B.Tech Student Who Reported Bugs to Tech Firms Arrested for ₹1 Crore Fantasy-App Fraud

Ghaziabad: A 24-year-old B.Tech student, known in cybersecurity and bug-bounty circles, has been arrested for allegedly exploiting his skills to siphon off over ₹1 crore from a fantasy gaming platform. Ghaziabad Cyber Police said the accused manipulated the payment gateway of the Real 11 app, allowing him to deposit just ₹1 while generating wallet credits of ₹2,000 to ₹1 lakh.

A complaint was filed in November 2024 by Amit Yadav, a representative of Real 11, after the company detected suspicious wallet activity.
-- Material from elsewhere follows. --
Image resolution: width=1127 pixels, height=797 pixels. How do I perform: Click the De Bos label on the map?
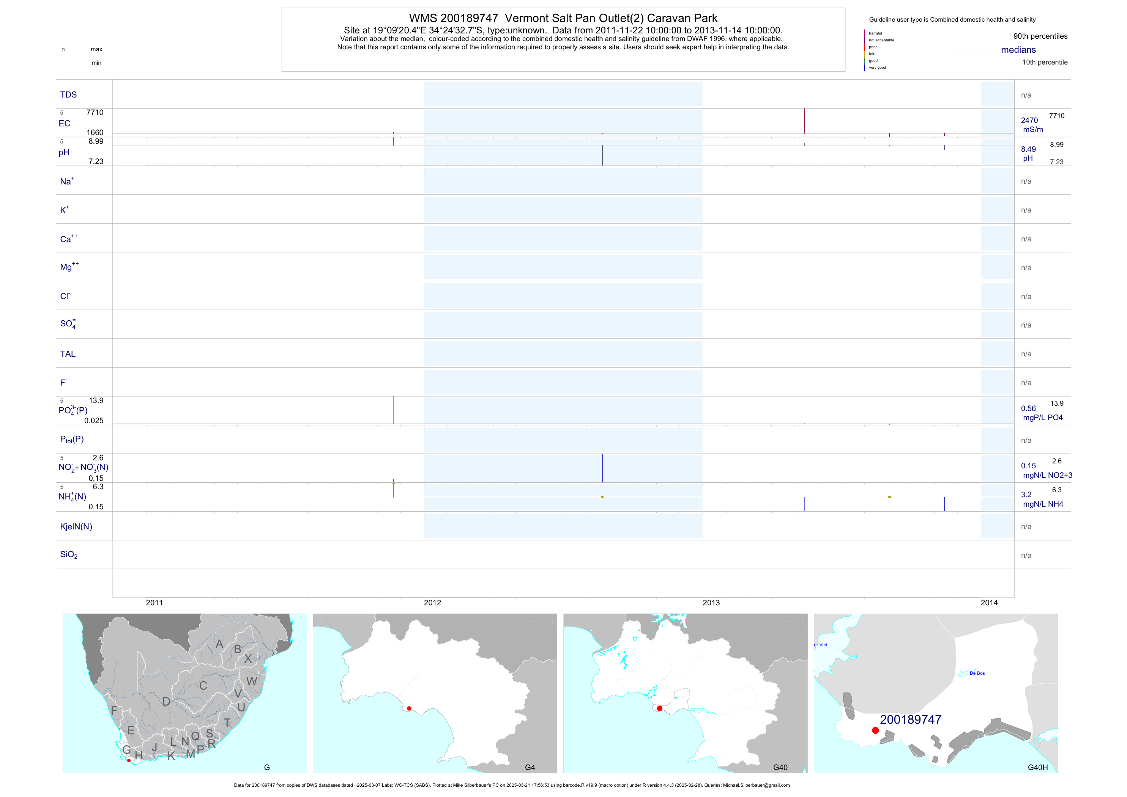[977, 673]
An internal audit revealed fraudulent transactions worth ₹1.01 crore between July and November 2024 without corresponding user payments.
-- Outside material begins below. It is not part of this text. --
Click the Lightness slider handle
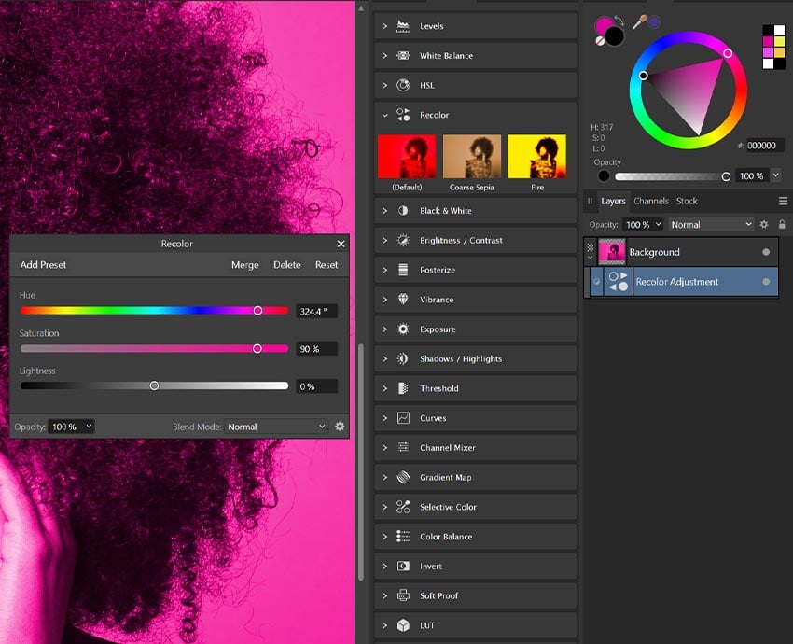 point(154,385)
Police said the accused, Utsav Mandal, a final-year Computer Science student from Siliguri Institute of Technology and currently living in Bijnor, was identified as the mastermind after three men linked to the scam were arrested in April 2025. Mandal was detained on Saturday from the Ghantaghar Kotwali area.

Investigators said Mandal reverse-engineered the app’s API, discovered a loophole in the payment gateway and manipulated data packets to trick the backend into registering high wallet credits. He then transferred the inflated amounts to bank accounts linked to him.

Police said he created 20 user IDs using documents of family members, his wife, friends and acquaintances. Over five months, he allegedly carried out more than 100 fraudulent refund transactions and routed the proceeds through multiple bank accounts. Around ₹25 lakh has been recovered so far.

Authorities are now analysing bank and UPI IDs, digital wallets, transaction logs and data from his seized devices. A detailed forensic audit is in progress.

ADCP Crime urged app developers to strengthen API security, backend validation and payment-gateway monitoring to curb similar cyber frauds.